Proteste gegen Haft eines Berliner Forschers

Ein Berliner Soziologe sitzt seit Anfang August wegen Terrorverdachts in U-Haft. Nun fordern mehr als 100 internationale Wissenschaftler in einem offenen Brief die sofortige Freilassung ihres Kollegen. Sie kritisieren das Vorgehen der Bundesanwaltschaft.

Gegen die Inhaftierung eines Berliner Wissenschaftlers wegen Terrorverdachts haben Forscher aus mehreren Ländern protestiert. In offenen Briefen an die Bundesanwaltschaft fordern mehr als 100 Wissenschaftler aus Deutschland, Kanada, Australien und den USA die sofortige Freilassung des Soziologen. Der wissenschaftliche Mitarbeiter der Humboldt- Universität, Andrej H., war vor rund drei Wochen mit drei anderen Verdächtigten aus Berlin festgenommen worden.

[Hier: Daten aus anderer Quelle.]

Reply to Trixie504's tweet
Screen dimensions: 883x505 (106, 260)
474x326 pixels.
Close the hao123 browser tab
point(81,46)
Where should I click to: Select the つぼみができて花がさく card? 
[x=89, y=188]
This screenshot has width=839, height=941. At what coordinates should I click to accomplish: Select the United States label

Die Bundesanwaltschaft wirft ihnen die Mitgliedschaft in der „militanten gruppe“ (mg) vor, die für zahlreiche Brandanschläge verantwortlich gemacht wird.

In den offenen Briefen kritisieren die Wissenschaftler das Vorgehen und die Argumentation der Bundesanwaltschaft. "Es gibt keinen konkreten Hinweis auf eine Mitgliedschaft von Herrn H. in der "militanten gruppe„“, sagte HU-Soziologie-Professor Hartmut Häußermann. Er hat einen der beiden Briefe verfasst, der von Forscher aus Deutschland, der Schweiz und den USA unterschrieben wurde.

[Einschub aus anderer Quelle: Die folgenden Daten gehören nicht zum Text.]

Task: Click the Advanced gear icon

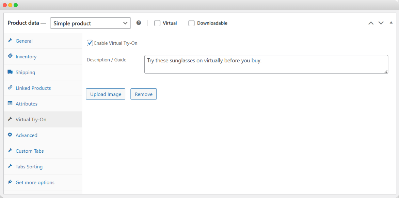Action: [x=10, y=135]
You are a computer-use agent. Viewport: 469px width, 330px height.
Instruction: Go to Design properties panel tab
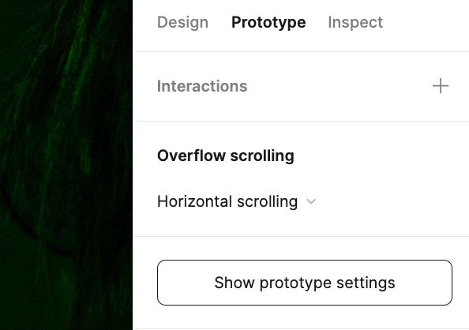(x=182, y=22)
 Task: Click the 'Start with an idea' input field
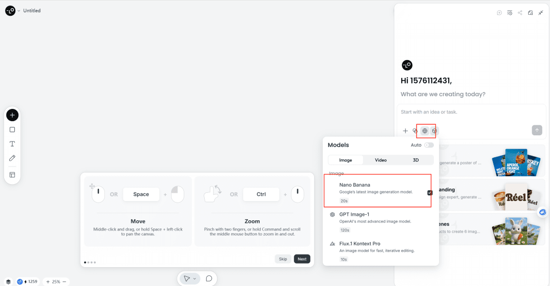pos(471,112)
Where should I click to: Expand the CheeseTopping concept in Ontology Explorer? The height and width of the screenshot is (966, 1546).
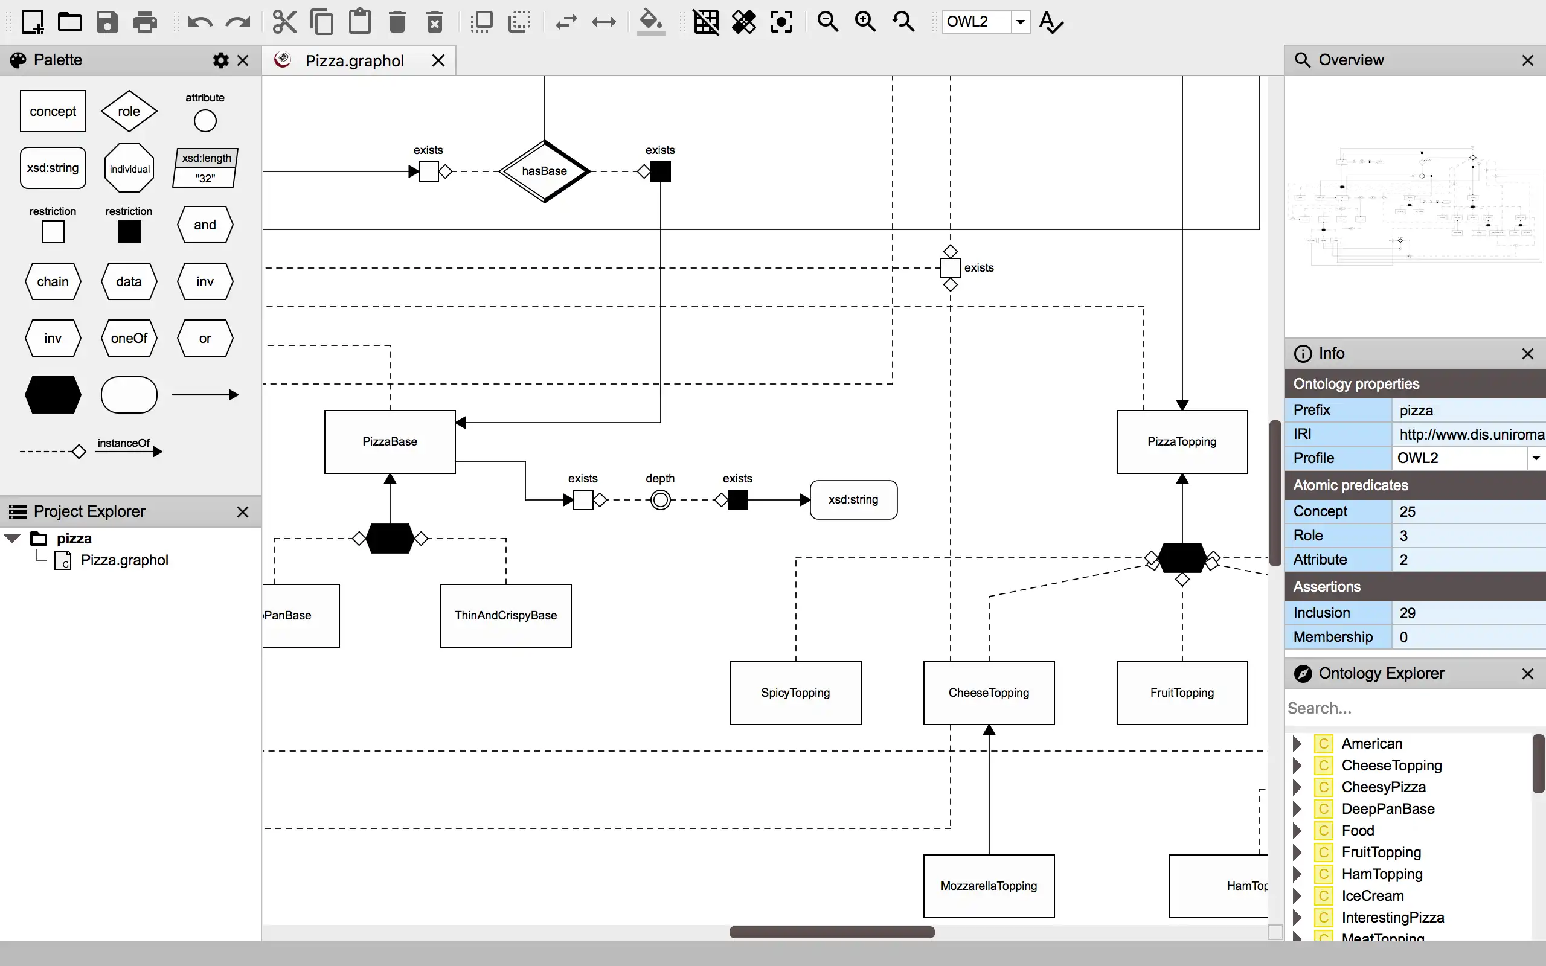point(1296,764)
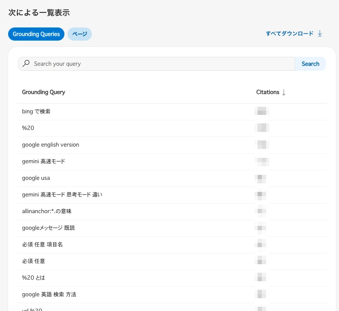This screenshot has width=339, height=311.
Task: Open the "googleメッセージ 既読" query
Action: (x=49, y=228)
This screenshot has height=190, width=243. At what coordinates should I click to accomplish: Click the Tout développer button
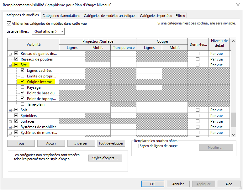[111, 143]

Ein weiterer, englischsprachiger Brief wurde von dutzenden internationalen Wissenschaftlern aus Australien, den Niederlanden, England und Kanada unterzeichnet. Auch sie wehren sich gegen die „Kriminalisierung kritischer akademischer Forschung und politischem Engagement“. Die Vorwürfe der Bundesanwaltschaft basierten auf „sehr dubiosen Gründen“.

Das sehen auch die Unterzeichner des deutschsprachigen Briefes so. "Die Art von Gewaltbefürwortung und ausübung, wie sie von der 'militanten gruppe' praktiziert wird, lehnen wir strikt ab“, heißt es in dem Schreiben. "Zugleich verwahren wir uns aber entschieden gegen die Konstruktion der intellektuellen Täterschaft, wie sie von der Bundesanwaltschaft vorgenommen wird.“

Die Bundesanwaltschaft gehe von einer Mitgliedschaft des Berliner Soziologen in einer terroristischen Vereinigung aus, „weil er sich mit Themen beschäftigt, die sich auch in Schreiben der mg wiederfinden.“ Argumente wie dieses ließen jedoch jede wissenschaftliche Tätigkeit als potenziell kriminell erscheinen.

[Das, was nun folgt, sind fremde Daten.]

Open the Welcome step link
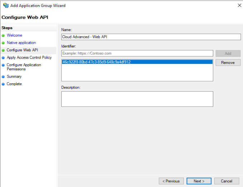 [x=14, y=35]
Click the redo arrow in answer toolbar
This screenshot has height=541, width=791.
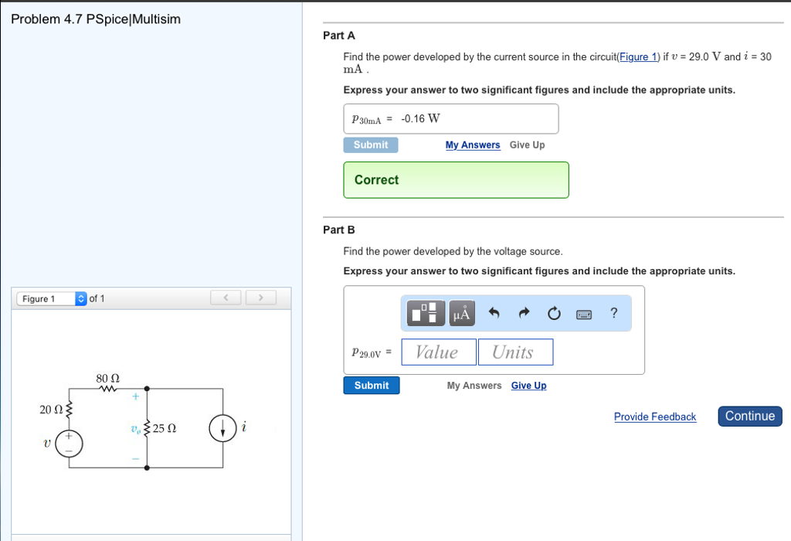point(524,312)
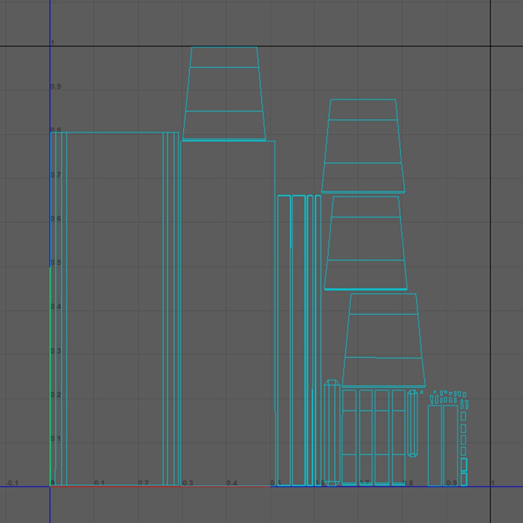Click the 0.9 label on vertical axis
The width and height of the screenshot is (523, 523).
click(x=56, y=86)
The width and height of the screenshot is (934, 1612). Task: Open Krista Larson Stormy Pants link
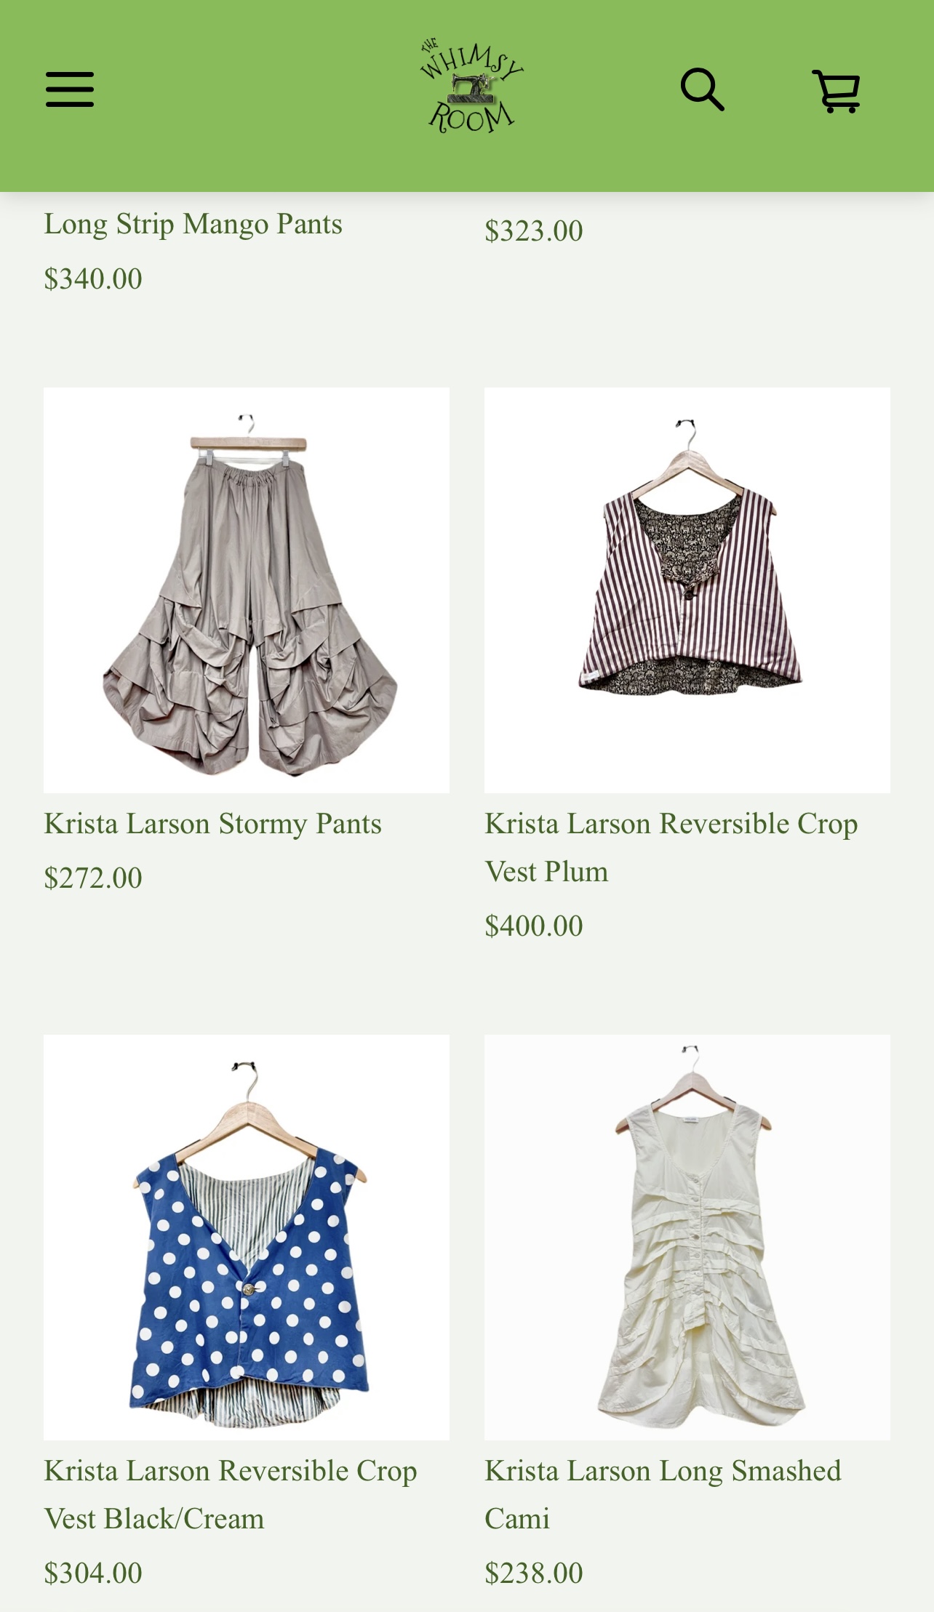pos(212,824)
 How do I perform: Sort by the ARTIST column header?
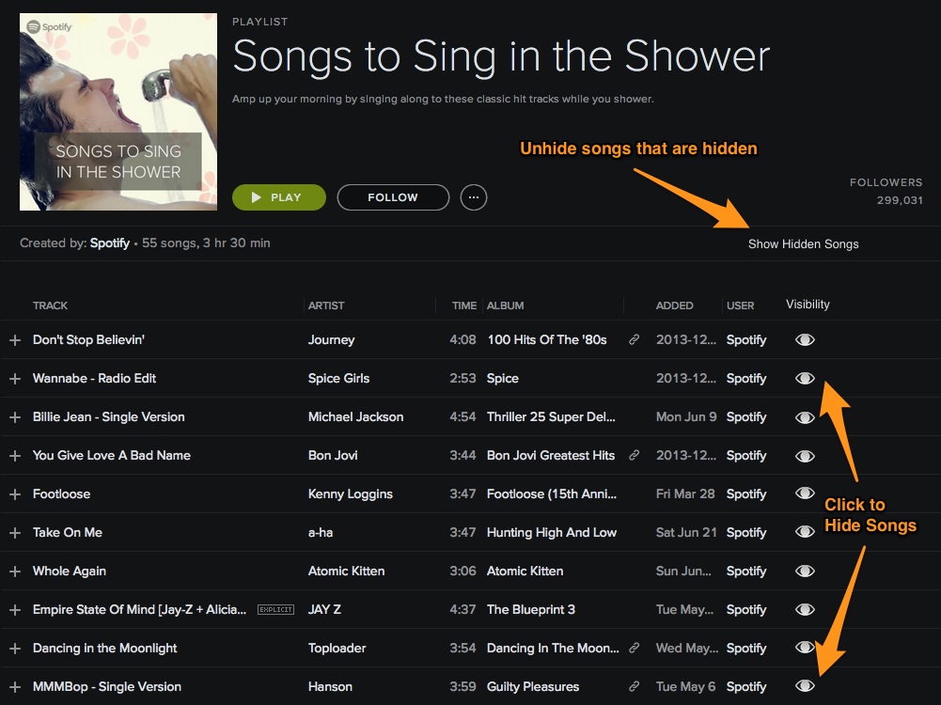pyautogui.click(x=326, y=306)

"Die Begründungen der Bundesanwaltschaft stellen eine direkte Bedrohung für alle dar, die kritische Wissenschaft, Publizistik und Kunst betreiben und für diese mit ihrem Namen in der Öffentlichkeit einstehen. Kritische Forschung, auch in Verbindung mit sozialem und politischem Engagement, darf nicht zum terroristischen Tatbestand erklärt werden“, heißt es weiter.

Andrej H. hat nach Angaben von Häußermann an der HU studiert und arbeitet dort bereits seit mehreren Jahren als wissenschaftlicher Mitarbeiter.